It is a known result that if $\alpha$ is an algebraic integer in a number field $K$, i.e. $\alpha \in \mathcal{O}_K$, then its trace and norm are integers.
I am looking over a proof of this, which proceeds as follows:
- Assume $\alpha \in \mathcal{O}_K$, and let its $K$-conjugates be $\alpha_1,...,\alpha_n$
- Let $L$ be the splitting field of the minimum polynomial of $\alpha$, say $m_\alpha$
- Then clearly the trace and norm of $\alpha$ are in $\mathcal{O}_L$
- The trace and norm of $\alpha$ are in $\mathbb{Q}$
- $\mathbb{Q} \cap \mathcal{O}_L=\mathbb{Z}$
- The trace and norm of $\alpha$ are in $\mathbb{Z}$
My problem is with claim 5. Consider the following:
Define $K=\mathbb{Q}(\sqrt2)$, $\alpha=\sqrt3$. Then, $L=\mathbb{Q}(\sqrt2,\sqrt3)$. Now, $\frac{1}{2} \in \mathbb{Q}$ and $\frac{1}{2} \in \mathcal{O}_L$ (consider the monic $2x-1$), but $\frac{1}{2} \notin \mathbb{Z}$, so 5 doesn't hold.

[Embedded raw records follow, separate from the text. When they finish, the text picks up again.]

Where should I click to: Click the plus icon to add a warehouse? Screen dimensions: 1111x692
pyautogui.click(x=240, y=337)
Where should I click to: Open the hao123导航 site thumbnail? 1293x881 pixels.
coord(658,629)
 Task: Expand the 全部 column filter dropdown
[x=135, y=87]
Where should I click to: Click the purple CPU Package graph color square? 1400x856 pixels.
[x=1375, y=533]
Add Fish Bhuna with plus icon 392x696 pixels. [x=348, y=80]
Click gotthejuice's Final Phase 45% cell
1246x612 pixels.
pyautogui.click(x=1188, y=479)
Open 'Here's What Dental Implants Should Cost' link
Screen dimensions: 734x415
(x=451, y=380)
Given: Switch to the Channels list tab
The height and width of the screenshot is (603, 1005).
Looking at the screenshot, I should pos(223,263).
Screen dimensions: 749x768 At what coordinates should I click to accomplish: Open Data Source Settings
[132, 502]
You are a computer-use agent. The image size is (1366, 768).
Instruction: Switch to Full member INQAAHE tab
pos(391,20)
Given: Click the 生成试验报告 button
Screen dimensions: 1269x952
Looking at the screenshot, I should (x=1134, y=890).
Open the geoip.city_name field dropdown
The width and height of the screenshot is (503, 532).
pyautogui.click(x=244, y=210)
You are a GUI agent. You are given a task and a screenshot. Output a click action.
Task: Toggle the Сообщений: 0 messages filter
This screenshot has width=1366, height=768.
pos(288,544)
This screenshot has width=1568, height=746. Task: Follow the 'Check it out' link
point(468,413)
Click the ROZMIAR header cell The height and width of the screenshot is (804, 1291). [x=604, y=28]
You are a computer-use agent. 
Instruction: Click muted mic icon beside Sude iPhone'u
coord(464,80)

Can anyone point out where I'm going wrong here...
EDIT
It has been pointed out to me (and is very obvious) that since $2x-1$ is not in fact monic, my question is a little senseless. Instead then, can anyone answer the following:
Why is $\mathbb{Q} \cap \mathcal{O}_L=\mathbb{Z}$?
Let $f(x)=x^n + a_{n-1}x^{n-1}+\dots +a_0\in\mathbb Z[x]$ be an integer monic polynomial with $\frac{p}{q}$ as a rational root, with $p,q$ relatively prime.
Then $$q^nf(p/q)=p^n + a_{n-1}p^{n-1}q\dots + a_0q^n=0$$
So $p^n$ must be divisible by $q$. Since $p,q$ relatively prime, this means that $q=\pm 1$, and therefore $p/q$ is an integer.